Anfang Dezember 2012 verhandeln die Staaten der Vereinten Nationen über eine Novellierung des wichtigsten internationalen Vertragswerks für die globale Telekommunikation: der International Telecommunication Regulations. Den institutionellen Rahmen dafür bildet die International Telecommunication Union, eine Sonderorganisation der VN. Als größter Binnenmarkt der Welt hat sich gerade auch die Europäische Union in der internationalen Netzpolitik zu positionieren. Die derzeit in Arbeit befindliche Cyber-Strategie für die EU sollte den bestehenden Multistakeholder-Ansatz weiterentwickeln.

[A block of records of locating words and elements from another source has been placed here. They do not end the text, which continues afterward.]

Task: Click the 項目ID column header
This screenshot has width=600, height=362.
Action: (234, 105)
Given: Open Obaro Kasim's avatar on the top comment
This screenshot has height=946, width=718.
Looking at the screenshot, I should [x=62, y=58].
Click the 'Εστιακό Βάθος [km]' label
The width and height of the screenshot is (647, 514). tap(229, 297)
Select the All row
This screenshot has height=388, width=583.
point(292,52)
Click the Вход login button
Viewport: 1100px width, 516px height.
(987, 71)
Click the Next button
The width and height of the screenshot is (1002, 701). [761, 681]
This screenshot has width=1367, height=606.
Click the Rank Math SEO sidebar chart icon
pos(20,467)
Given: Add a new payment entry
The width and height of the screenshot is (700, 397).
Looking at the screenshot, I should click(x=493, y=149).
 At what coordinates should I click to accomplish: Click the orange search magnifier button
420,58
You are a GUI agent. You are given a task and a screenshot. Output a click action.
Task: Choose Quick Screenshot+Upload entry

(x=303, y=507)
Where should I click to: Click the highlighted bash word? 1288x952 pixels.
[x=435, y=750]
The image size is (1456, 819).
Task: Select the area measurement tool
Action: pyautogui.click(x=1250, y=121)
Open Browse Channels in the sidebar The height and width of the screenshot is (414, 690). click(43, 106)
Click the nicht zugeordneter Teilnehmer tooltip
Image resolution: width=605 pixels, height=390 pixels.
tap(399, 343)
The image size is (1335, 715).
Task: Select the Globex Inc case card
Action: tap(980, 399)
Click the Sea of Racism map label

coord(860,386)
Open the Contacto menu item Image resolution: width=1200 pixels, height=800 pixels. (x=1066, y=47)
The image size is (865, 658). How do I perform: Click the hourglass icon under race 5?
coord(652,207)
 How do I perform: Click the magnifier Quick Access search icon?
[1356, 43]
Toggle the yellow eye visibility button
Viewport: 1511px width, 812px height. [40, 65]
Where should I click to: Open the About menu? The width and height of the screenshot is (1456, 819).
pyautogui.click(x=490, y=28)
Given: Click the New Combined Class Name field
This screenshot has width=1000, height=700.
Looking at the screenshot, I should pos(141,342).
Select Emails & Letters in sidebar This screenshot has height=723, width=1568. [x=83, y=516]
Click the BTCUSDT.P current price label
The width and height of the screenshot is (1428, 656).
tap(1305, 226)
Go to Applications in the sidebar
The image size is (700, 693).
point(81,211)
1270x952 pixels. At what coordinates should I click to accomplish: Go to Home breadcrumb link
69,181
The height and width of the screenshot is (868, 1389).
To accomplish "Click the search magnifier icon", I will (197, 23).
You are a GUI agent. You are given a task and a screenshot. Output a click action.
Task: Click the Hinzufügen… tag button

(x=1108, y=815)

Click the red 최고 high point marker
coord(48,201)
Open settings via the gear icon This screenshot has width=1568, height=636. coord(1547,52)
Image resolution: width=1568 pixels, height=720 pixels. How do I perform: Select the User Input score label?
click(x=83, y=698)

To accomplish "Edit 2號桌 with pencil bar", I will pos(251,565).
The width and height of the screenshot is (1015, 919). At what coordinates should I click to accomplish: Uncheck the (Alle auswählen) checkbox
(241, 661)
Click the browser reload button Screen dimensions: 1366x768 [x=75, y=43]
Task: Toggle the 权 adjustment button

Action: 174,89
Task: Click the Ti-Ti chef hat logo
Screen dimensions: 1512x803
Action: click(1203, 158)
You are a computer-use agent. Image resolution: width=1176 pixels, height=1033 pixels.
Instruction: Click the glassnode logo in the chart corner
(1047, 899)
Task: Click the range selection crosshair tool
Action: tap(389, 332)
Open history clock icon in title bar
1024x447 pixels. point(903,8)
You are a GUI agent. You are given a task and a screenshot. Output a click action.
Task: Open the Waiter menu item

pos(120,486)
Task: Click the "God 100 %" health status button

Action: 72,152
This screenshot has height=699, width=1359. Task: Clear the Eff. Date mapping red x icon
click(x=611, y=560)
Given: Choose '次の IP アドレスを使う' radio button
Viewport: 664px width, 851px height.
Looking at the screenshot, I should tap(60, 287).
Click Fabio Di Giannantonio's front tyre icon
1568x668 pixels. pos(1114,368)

Die Prinzipien der Netzneutralität sowie der Zugangs- und Nutzungsfreiheit gilt es in den Mittelpunkt einer europäischen Cyber-Außenpolitik zu stellen.

Im Dezember 2012 findet eine Versammlung der International Telecommunication Union (ITU) statt, bei der Vertreter aus 193 Ländern die International Telecommunication Regulations (ITRs) von 1988 neu verhandeln werden. Die Grenzen zwischen Internet und Telefonnetz haben sich längst verwischt: Das (leitungsvermittelte) Telefon-Festnetz wird auch zur Übertragung von (paketvermittelten) Internet-Daten verwendet; umgekehrt kann über das Internet telefoniert werden (Voice over IP). Telefonnetze sind praktisch als Teil des Internets zu betrachten. Die Digitalisierung und die paketvermittelte Übertragung von Daten auch in der Telefonie haben Infrastruktur und Endgeräte multifunktional werden lassen. Internetfähige Mobiltelefone machen die Unterscheidung zwischen Computer und Handy weitgehend hinfällig.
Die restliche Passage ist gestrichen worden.